--- start of Text excerpt ---

Absocluckinglutely spot on! The hordes mithering about marines are normally the same band wagon hoppers who think that the GW pricing/publishing schedule is done by the people who shot JFK or covered up Roswell.


----------



## Fangio (Nov 23, 2008)

Tbh this is the SW rumours thread. Go SMurf bash somewhere else and let the boys in gray get excited. If it was rumours about something you cared about and someone was sitting there highjacking the thread and bashing them I'm sure you would be pretty annoyed. Let them be.


----------



## Marneus Calgar (Dec 5, 2007)

moo said:


> Just as an update i was looking at bartertown and found this
> 
> Clicky
> 
> But essentially looks like space wolves are out this year, yay  im a happy bunny lol.


Wow!! Great find moo!! I might have to start another new army at the end of the year by the looks of that model!... :shok:


----------



## Syph (Aug 3, 2008)

Fangio said:


> Tbh this is the SW rumours thread. Go SMurf bash somewhere else and let the boys in gray get excited. If it was rumours about something you cared about and someone was sitting there highjacking the thread and bashing them I'm sure you would be pretty annoyed. Let them be.


I think this post perfectly underlines my expectations for the rest of the thread: any more 'should it/shouldn't it' debates about a SW release I'll just delete. I'll emphasise *RUMOURS* from this point on. Ta! - Syph


----------



## Death Shroud (Mar 1, 2008)

I think the decision to release full codexes for divergent chapters was the right one. Chapters like the Space Wolves, Black Templars, Blood Angels and Dark Angels are different enough to warrant this. The old approach of the mini codexes was awkward to use as the constant refering to the Space Marine codex slowed down games and created confusion (especially when the Space Marine codex you are told to refer to is replaced with a newer version)

The full codex approach gives so many benefits :-

1: Each army gets a longer development cycle which improved it in all areas.

2: More chapter specific models get releases improve the visual look of the army (and more cheaper plastic kits rather than metal upgrades).

3: The army rules can diversify even further from the standard Space Marines adding to their uniqueness and character.

4: Far more background and art is created which improves enjoyment of using the Army.


I can understand the frustrations of those non marine players at seeing what they consider "Another Space Marine army" especially those who have been waiting even longer (Dark Eldar), feel there army has effectively been removed from the rules system (cult specific chaos) or is frustrated at having to buy expensive metal models (Sisters of Battle, Grey Knights). 
The fact is that Space Wolf players have been waiting for well over ten years since their rules were updated and are as deserving as anyone of their army getting some love.

--- end of Text excerpt ---
--- start of The records ---

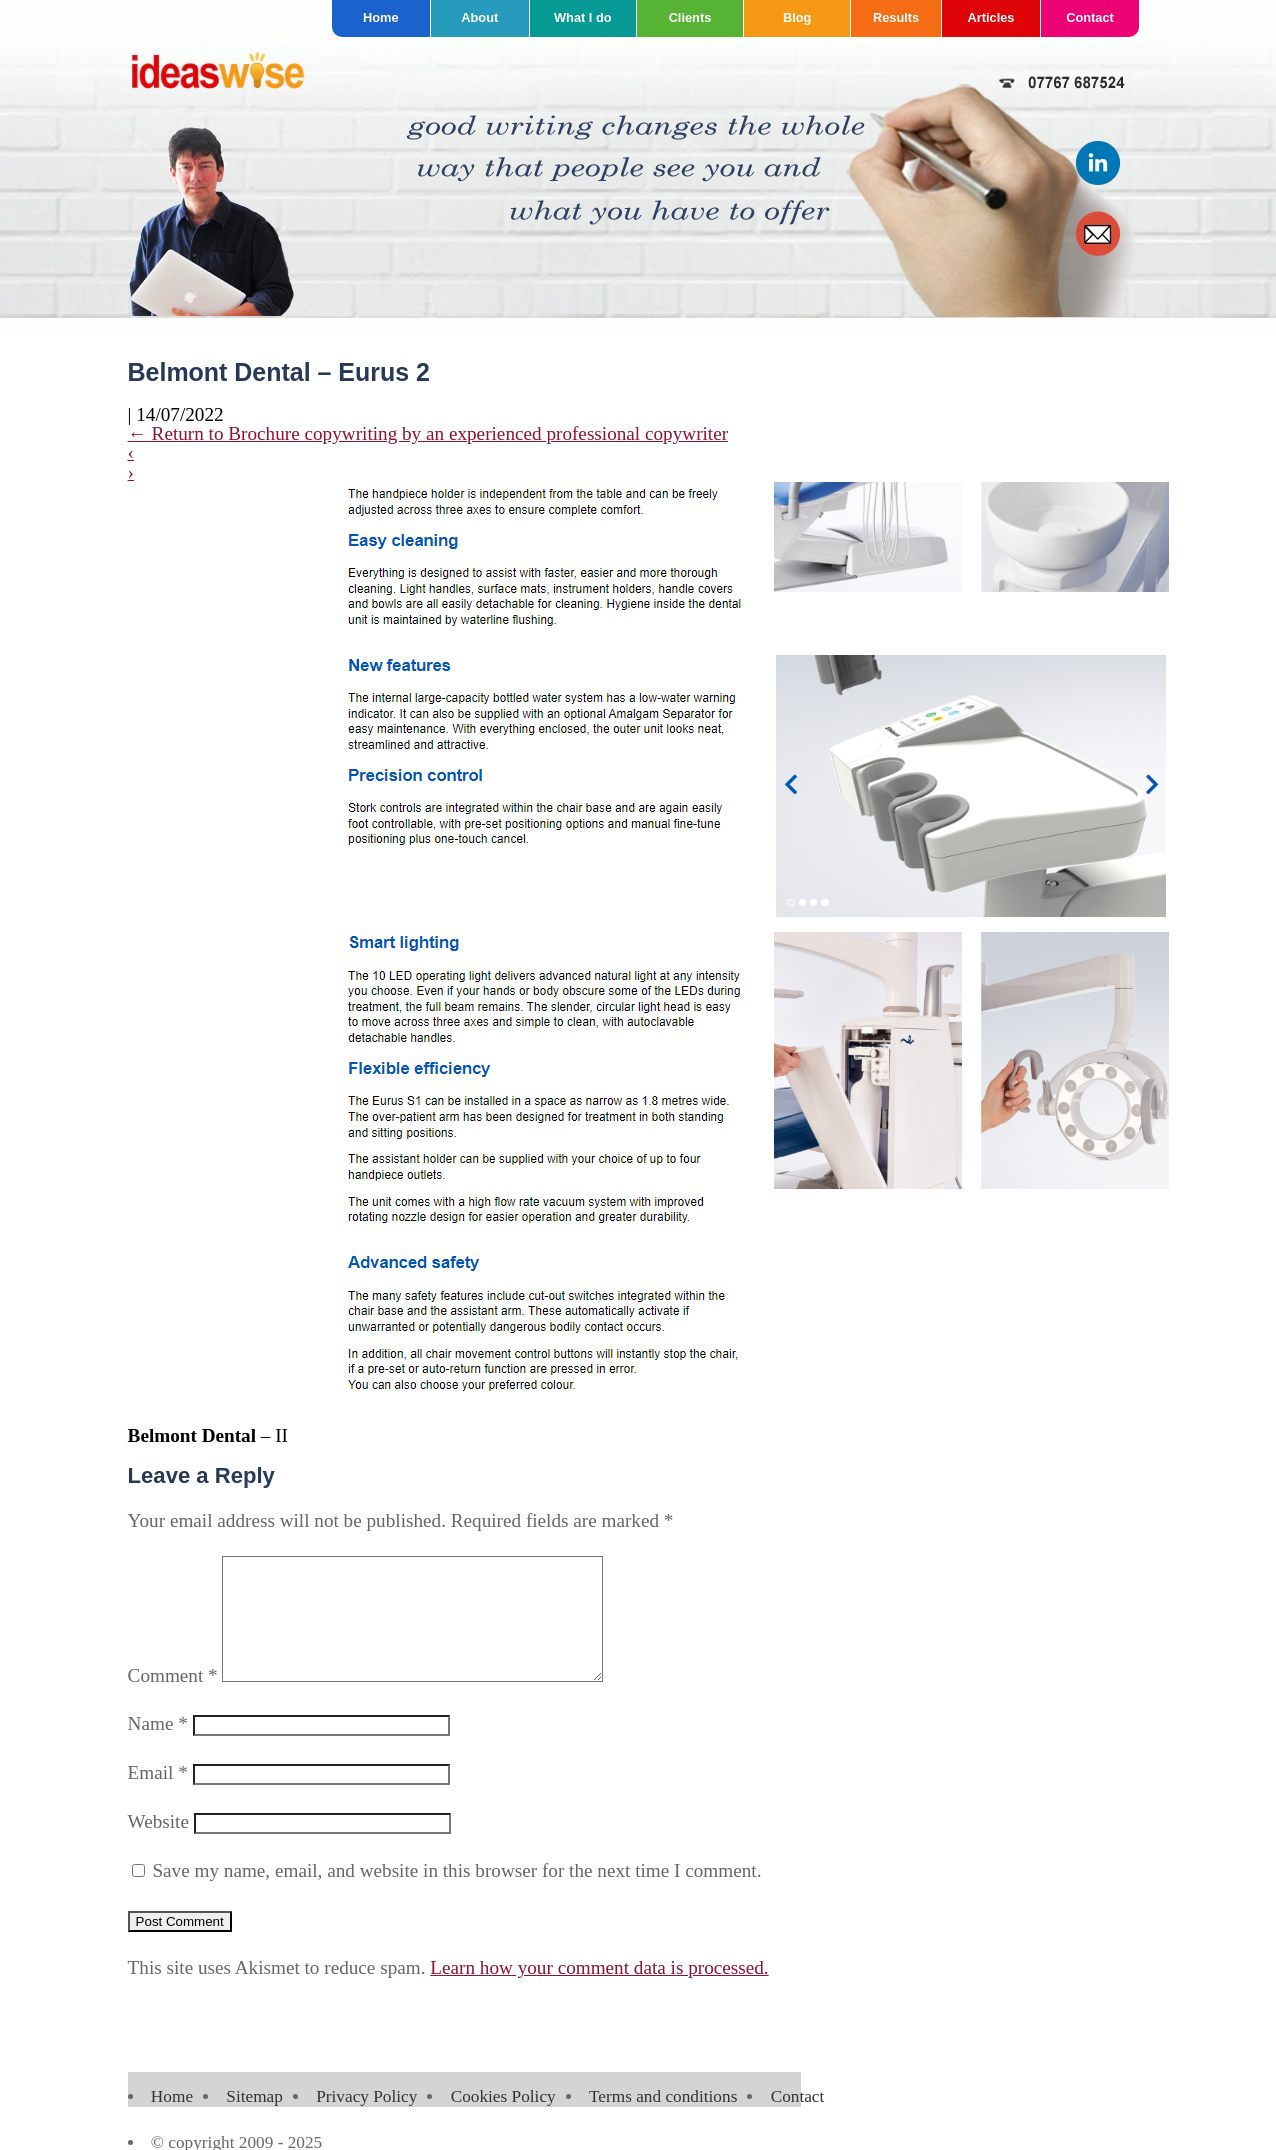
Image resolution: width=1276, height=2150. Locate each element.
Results (896, 17)
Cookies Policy (503, 2120)
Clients (690, 17)
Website (158, 1845)
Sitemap (254, 2120)
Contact (1090, 17)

--- end of The records ---

### Requests
1) Quote the listing from the line containing "Cookies Policy (503, 2120)" through the end of the listing, including both of those lines.
2) Extend the forum thread about Space Wolves rumors from where it stops.

### Final answers
1)
Cookies Policy (503, 2120)
Clients (690, 17)
Website (158, 1845)
Sitemap (254, 2120)
Contact (1090, 17)

2)
I know Dark Eldar players can genuinely say they deserve it more but I think they recognise a need for an entire re-working and are happy to wait that little bit longer for an exemplary codex and models at the end of it (especially thankful that Gary Morley is not sculpting their warriors.)


----------



## BDJV (Dec 15, 2008)

Vaz said:


> True Grit is removed, but Grey Hunters gain 2 Attacks, Points Cost increase (might get Heavy Weapons).


I really hope those last two are not true. Grey Hunters with bolters are already on the pricey side, and having heavy weapons goes against all established fluff since the first Codex Space Wolves.


----------



## Son of mortarion (Apr 24, 2008)

Death Shroud said:


> I think the decision to release full codexes for divergent chapters was the right one. Chapters like the Space Wolves, Black Templars, Blood Angels and Dark Angels are different enough to warrant this. The old approach of the mini codexes was awkward to use as the constant refering to the Space Marine codex slowed down games and created confusion (especially when the Space Marine codex you are told to refer to is replaced with a newer version)
> 
> The full codex approach gives so many benefits :-
> 
> ...


Right on, the non SM players are not invested in SM enough to know that the divergent Sm codices are NOT "another Sm list" but are separate forces, as different from main SM as they are from other races. They are only similar on one point, being a type of SM. 

By putting out a separate codex for the divergent factions of SM, Gw is able to emphasize their differences in a manner with more substance than a different color scheme.


----------



## Fangio (Nov 23, 2008)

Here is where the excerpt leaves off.